Let $A,B,C,D$ be four points in the plane. $AC\perp BD$ if and only if $AB^2-BC^2+CD^2-DA^2=0$. Very important lemma, whoever reading this, try to prove it.
Re: BdMO 2020 Regional Higher Secondary P1
Posted: Sun Mar 21, 2021 8:50 pm
by Mehrab4226
Anindya Biswas wrote: ↑Sun Mar 21, 2021 7:47 pm
Mehrab4226 wrote: ↑Sun Mar 21, 2021 7:05 pm
Dustan wrote: ↑Sun Mar 21, 2021 4:34 pm
I used perpendicular lemma
never thought like this.
sad
What is the perpendicular lemma?
Let $A,B,C,D$ be four points in the plane. $AC\perp BD$ if and only if $AB^2-BC^2+CD^2-DA^2=0$. Very important lemma, whoever reading this, try to prove it.
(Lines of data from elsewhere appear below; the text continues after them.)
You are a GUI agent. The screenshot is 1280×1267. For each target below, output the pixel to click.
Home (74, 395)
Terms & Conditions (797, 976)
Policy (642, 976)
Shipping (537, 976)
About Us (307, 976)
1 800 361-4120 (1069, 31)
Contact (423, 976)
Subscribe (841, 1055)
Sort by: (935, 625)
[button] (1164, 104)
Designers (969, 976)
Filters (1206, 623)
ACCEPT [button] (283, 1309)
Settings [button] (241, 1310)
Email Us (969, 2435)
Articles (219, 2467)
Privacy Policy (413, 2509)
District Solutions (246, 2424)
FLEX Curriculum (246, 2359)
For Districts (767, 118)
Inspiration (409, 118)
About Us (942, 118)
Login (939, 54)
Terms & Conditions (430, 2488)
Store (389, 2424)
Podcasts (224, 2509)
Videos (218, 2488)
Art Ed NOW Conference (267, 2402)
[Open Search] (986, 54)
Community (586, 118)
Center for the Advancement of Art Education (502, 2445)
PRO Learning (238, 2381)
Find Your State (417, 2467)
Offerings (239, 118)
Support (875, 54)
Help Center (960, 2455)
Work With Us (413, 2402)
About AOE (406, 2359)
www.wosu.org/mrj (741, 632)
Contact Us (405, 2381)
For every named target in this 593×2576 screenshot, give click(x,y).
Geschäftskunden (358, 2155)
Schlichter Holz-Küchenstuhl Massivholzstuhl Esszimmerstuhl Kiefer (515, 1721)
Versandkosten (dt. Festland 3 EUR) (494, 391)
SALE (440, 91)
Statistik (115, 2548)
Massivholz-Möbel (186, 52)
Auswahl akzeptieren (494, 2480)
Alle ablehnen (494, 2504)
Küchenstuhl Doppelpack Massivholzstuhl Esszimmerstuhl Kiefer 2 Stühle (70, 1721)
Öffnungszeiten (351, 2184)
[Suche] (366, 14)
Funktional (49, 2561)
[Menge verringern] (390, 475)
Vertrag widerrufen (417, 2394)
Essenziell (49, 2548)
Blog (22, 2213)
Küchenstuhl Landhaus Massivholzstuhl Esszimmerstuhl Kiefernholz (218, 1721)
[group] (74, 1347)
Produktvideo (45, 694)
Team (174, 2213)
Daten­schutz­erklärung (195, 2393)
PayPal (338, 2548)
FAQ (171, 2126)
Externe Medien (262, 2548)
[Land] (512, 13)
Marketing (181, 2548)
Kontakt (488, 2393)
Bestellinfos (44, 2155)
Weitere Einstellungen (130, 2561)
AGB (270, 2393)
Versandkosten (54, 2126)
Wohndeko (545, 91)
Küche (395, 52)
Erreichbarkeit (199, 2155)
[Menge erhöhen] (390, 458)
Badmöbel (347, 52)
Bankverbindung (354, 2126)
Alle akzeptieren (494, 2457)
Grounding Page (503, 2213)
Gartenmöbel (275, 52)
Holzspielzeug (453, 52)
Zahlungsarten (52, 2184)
Re: BdMO 2020 Regional Higher Secondary P1
Posted: Mon Mar 22, 2021 2:56 am
by saifmd
Anindya Biswas wrote: ↑Sun Mar 21, 2021 3:46 pm
We know that area of a triangle= base×height/2
So, $2\times\triangle ABC=CF\cdot AB=BE\cdot AC$
$\therefore \frac{CF}{BE}=\frac{AC}{AB}=2$
That's an amazing solution. I also solved the problem but used a long naive area based solution. Thank you very much, learned a new way to think.